Si quelque curieux ouvre ce gros paquet, il croira à ce grand mot qu'il s'agit d'une affaire bien terrible, et quand il aprendra que votre ami monsieur le duc Pralin est un des principaux conjurez, il ne doutera pas que vous n'alliez mettre le feu en Italie. Mais après tout il n'y a que moy de mêchant homme dans tout cecy, en y comprenant mes méchants vers. Pour vous mettre bien au fait du plan des conjurez il faut que je vous dise ce que vous savez peutêtre déjà aussi bien que moy. Mr de Pralin, qui veut s'amuser et qui en a besoin, mr et me Dargental ont fait serment qu'on ne saurait point le nom de l'autheur. Vous ferez s'il vous plaît le même serment avec madame l'ambassadrice. Il est bon de l'accoutumer aux grandes affaires. On a lu une esquisse de la pièce à nos seigneurs les comédiens, on leur a fait acroire que l'autheur était un jeune pauvre diable d'exjesuite, dont il fallait encourager le talent naissant. Les comédiens ont donné dans le paneau, et voilà la première fois qu'on m'a pris pour un jésuitte. Je me confie à vous. Je suis bien sûr que le secret des conjurez est en bonnes mains. Je n'ay qu'un remords, et il est grand. C'est que la pièce n'est pas tendre, et que les beaux yeux de madame de Chauvelin demeureront à sec. Je luy en demande mille pardons, mais en qualité d'ambassadrice elle trouvera du raisoner et de fort vilaines actions qui peuvent amuser les ministres. Enfin j'envoye ce que j'ay, et ce que j'ay promis. Si je ne vous ay pas ennuié plutôt c'est que la pièce n'était pas faitte que j'ay été obligé de donner tout mon temps à mon maître Pierre que que j'ay si mal imité. Je crois que du temps de la fronde les marauts que j'ay l'honneur de vous présenter auraient fort réussi.
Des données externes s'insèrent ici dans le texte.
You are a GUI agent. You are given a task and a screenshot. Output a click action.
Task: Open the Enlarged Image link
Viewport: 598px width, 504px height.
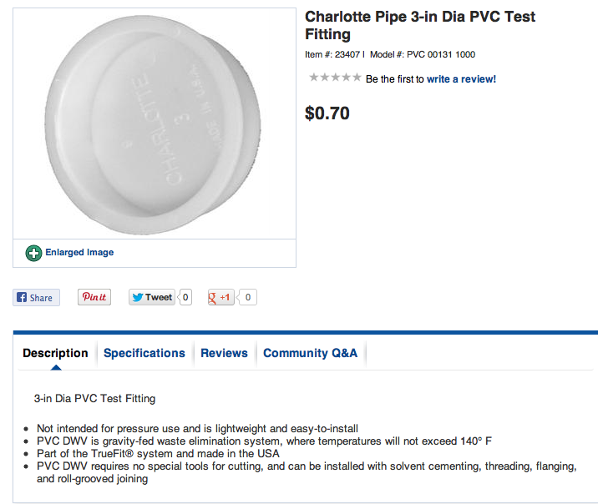coord(79,253)
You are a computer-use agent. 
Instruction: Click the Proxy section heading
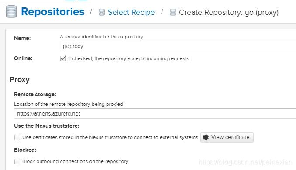point(20,79)
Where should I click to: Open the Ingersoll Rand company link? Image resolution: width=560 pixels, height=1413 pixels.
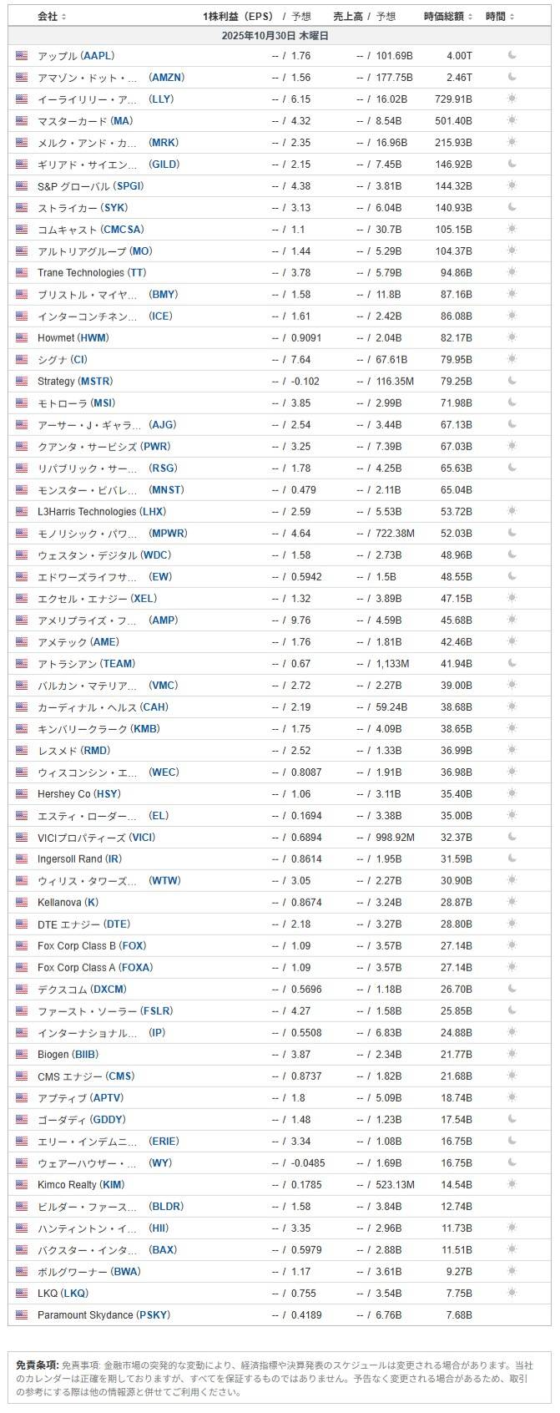pos(70,859)
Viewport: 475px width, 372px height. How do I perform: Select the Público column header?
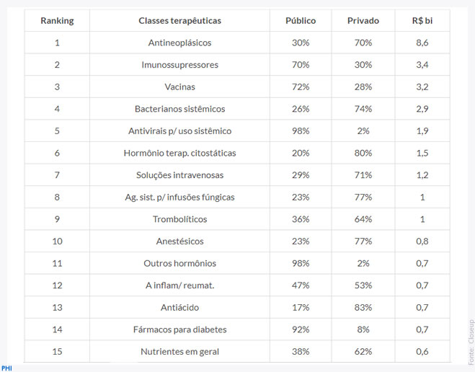[x=301, y=21]
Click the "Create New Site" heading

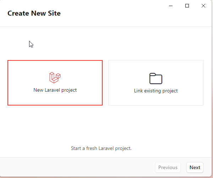34,14
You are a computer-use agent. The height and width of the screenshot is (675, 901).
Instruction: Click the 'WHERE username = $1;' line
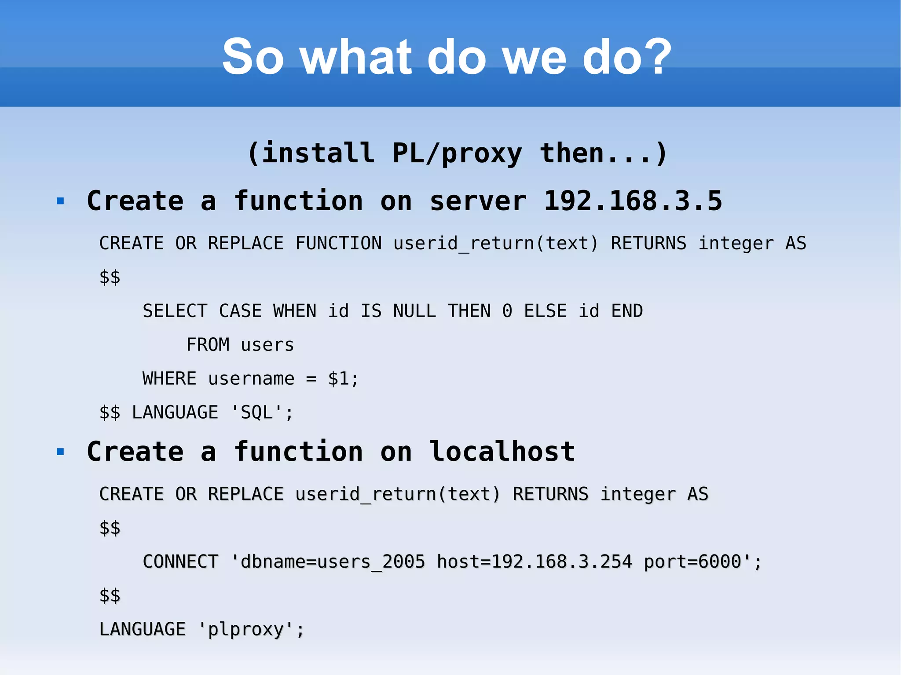coord(251,379)
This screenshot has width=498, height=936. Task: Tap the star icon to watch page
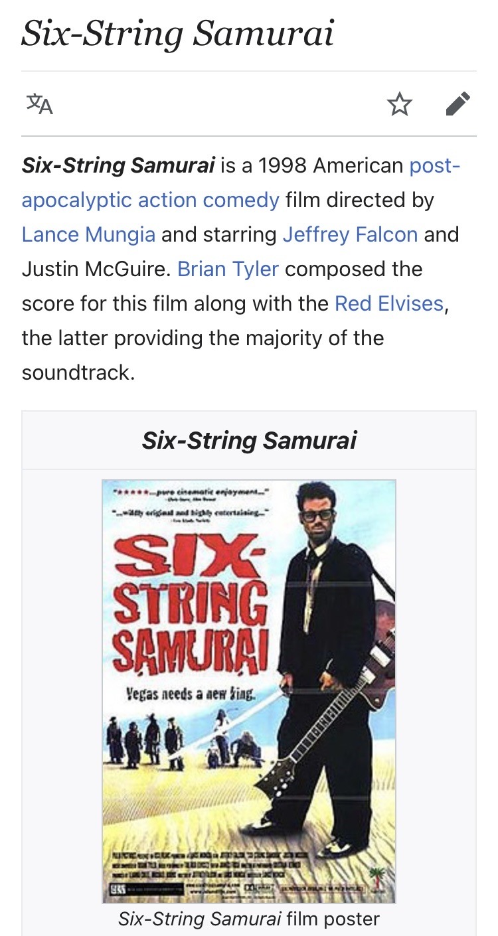399,104
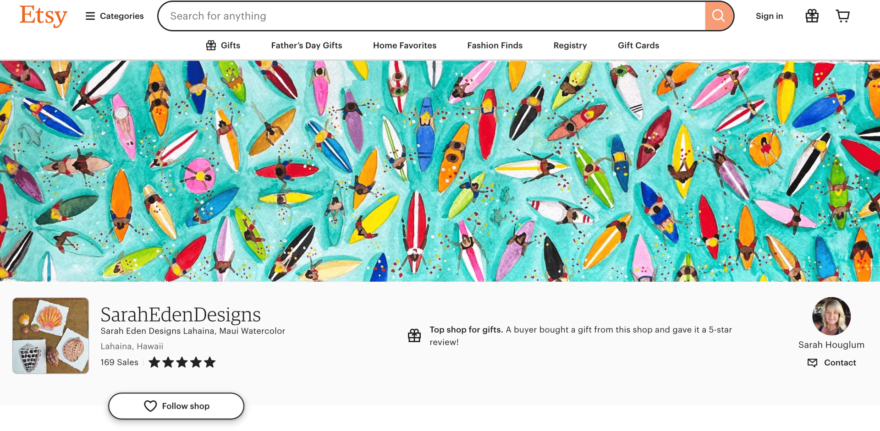The width and height of the screenshot is (880, 431).
Task: Open Father's Day Gifts menu item
Action: (x=307, y=45)
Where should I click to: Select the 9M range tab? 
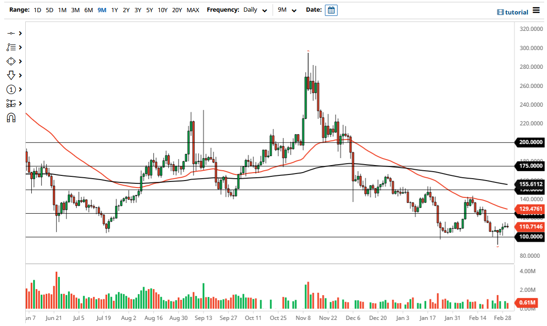[x=101, y=9]
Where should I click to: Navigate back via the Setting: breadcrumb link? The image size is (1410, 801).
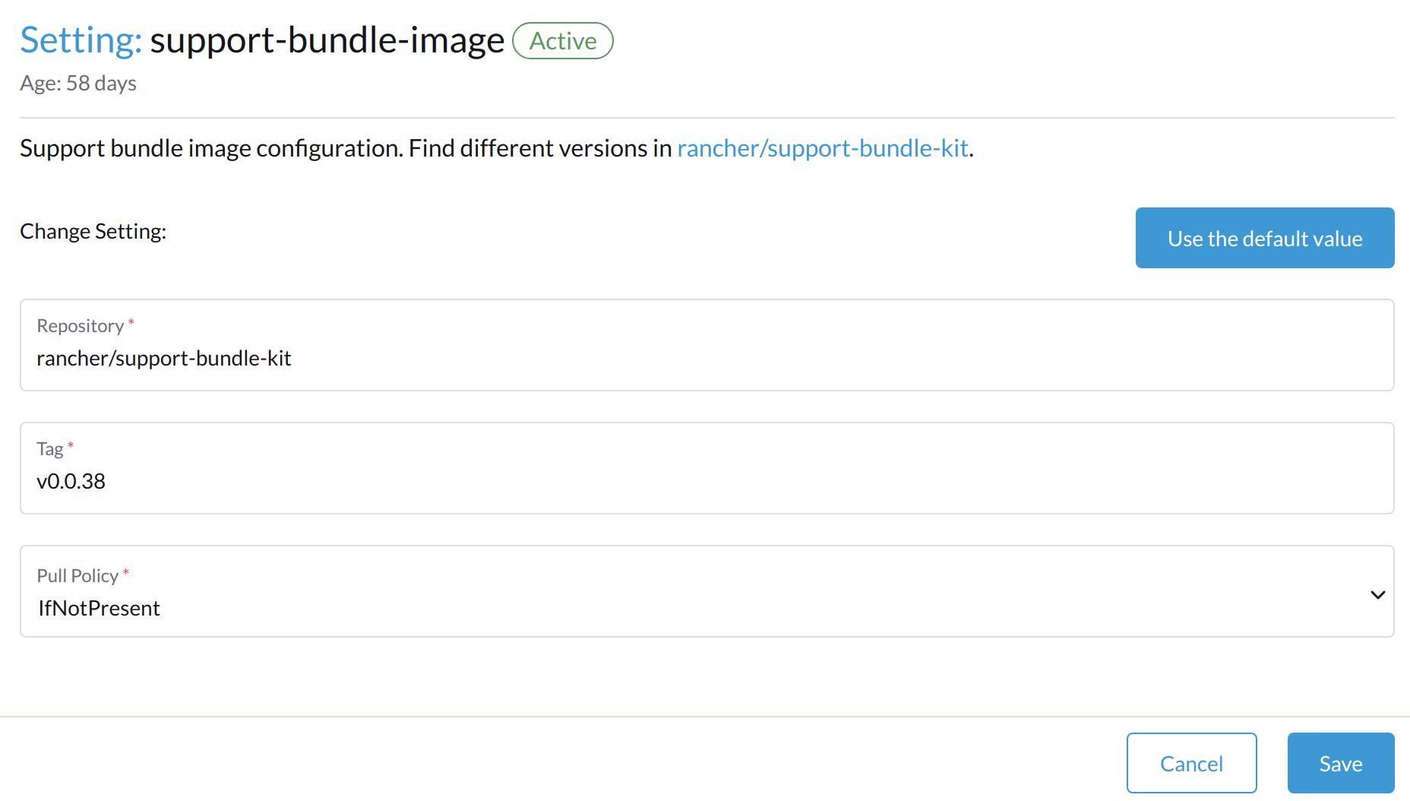pyautogui.click(x=79, y=40)
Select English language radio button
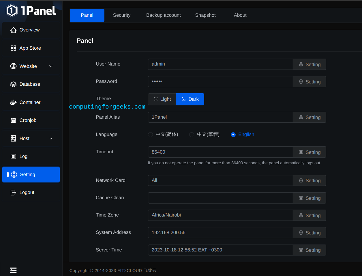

Je suis étonné d'écrire une lettre de ma main, mais c'est que ma fluxion qui désolait mes yeux s'est jettée ailleurs. Je n'ay rien perdu. On dit que vous avez à Turin une belle épidémie qui fait mourir les Piemontais. Je me flatte que les ambassadeurs n'ont rien à craindre et que L'épidémie respecte le droit des gens. J'ay eu l'honneur de voir votre ami que vous avez bien voulu charger d'une lettre pour moy. Il m'a paru digne de votre amitié. Que vos excellences reçoivent avec bonté les respects du vieux de la montagne.

V.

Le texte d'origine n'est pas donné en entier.